We would make it home just in time for Thanksgiving. Chuck would brine a Costco turkey for two days like he did every year. The rusty garage door would moan when it opened and the roof would leak when it rained, and together we would complain about these things. Someday we would fix them.

I would still hear her voice. Sometimes in the mirror, I would catch a glimpse of her. Ana, my twin, my sister, how I had envied her freedom. How it would take me so long to understand her freedom wasn’t real. Ana wasn’t free. She was her sad past, replaying itself. In a way, she was still a child. She’d chosen the sky as a mother, as a guide. The sky. It was the biggest thing she could have chosen. The biggest empty thing.

While taking out the trash or scraping cheese off a pan, I would think: yes, I am a housewife and yes, my life is small and yes, sometimes boring.

But then maybe my boring life was a miracle.

Because, Nancy. Nan. You survived your past.

You reinvented yourself when you left home. When you left home, you left the past behind. You told no one the truth—of how your older boyfriend was paying you for sex by the end of that relationship, or of how you stole his credit cards and maxed them all out. Or of how, when you found your mother in her smelly chair, you had never really thought she was sleeping.

It had been just the two of you in the house that day. When you found her, there was no mistaking it for sleep. She was having a seizure. And you let her have it. Because that was what she deserved. You could have given her the medication and you didn’t. You weren’t worried about anyone walking in to find you because there was no one. She had no one. She was alone. And that was her choice—she had chosen her loneliness. Her last breaths were frantic. Her face was frantic. You still might not be sure how you just stood there and watched without mercy.

The first thing you did was drink her wine. White wine in a plastic cup on her table. Recently poured and nearly full. You downed it. You thought that when the police came, if they were coming, the scene should be found in its authentic state. The charade. It began when you went to refill the cup, but the white wine was gone. Red wine in the fridge. You used that instead. This is what had confused your story.

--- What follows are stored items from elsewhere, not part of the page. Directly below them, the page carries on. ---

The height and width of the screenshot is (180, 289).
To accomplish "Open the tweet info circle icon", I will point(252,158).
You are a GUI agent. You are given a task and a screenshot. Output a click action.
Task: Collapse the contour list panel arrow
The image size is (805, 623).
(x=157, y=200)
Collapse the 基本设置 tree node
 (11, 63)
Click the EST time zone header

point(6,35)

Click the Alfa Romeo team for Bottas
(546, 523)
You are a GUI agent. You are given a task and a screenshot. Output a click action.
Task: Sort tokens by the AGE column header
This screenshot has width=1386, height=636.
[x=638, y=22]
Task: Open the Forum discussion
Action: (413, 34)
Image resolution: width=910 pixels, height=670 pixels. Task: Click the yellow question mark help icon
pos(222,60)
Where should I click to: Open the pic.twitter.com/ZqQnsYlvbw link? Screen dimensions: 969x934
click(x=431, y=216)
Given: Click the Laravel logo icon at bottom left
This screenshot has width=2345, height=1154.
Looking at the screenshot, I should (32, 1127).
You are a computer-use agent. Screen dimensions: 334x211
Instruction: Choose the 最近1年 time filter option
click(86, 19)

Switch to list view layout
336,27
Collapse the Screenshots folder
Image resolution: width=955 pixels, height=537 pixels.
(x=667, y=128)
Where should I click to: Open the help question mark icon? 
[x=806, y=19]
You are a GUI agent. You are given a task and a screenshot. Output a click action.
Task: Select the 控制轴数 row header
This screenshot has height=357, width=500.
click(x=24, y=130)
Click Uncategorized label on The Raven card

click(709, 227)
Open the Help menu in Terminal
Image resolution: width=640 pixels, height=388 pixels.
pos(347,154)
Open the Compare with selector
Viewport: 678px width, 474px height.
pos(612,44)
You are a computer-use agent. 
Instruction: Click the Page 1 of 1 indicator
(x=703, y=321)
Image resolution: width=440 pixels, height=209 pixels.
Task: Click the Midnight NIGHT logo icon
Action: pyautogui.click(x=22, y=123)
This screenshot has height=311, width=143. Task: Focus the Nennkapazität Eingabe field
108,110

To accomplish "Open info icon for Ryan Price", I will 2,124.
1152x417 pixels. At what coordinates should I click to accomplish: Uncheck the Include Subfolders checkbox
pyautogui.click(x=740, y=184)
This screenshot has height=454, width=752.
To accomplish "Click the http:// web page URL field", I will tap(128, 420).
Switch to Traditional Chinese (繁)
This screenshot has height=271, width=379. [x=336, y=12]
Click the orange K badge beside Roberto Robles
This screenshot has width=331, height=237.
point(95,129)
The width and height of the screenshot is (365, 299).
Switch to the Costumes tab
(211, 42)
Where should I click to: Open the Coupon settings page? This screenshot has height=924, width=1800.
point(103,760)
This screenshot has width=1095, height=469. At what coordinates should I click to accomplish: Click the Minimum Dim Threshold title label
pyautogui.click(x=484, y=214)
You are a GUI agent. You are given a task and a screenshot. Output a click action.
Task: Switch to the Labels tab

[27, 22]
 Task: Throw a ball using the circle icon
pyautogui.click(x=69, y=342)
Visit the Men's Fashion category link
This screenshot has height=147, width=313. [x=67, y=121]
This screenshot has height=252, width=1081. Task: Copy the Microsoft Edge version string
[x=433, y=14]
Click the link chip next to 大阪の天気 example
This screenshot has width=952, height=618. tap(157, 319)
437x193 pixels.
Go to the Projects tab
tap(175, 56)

You’ve never told a soul about how she really died. You buried the past, and you became someone new. And every time the past has needed to be buried, you have buried it, and you can do it again. You do not get stuck. You do not get depressed. You move on. You keep moving. This is freedom.

When you remember her frantic face, you might be sorry. If there is a God, you might say, God, I am sorry about my mother. I am sorry about Peter. I am sorry for everything I have ever done wrong. From now on it will be different. I know that innately I am a good person. I will show you. I promise.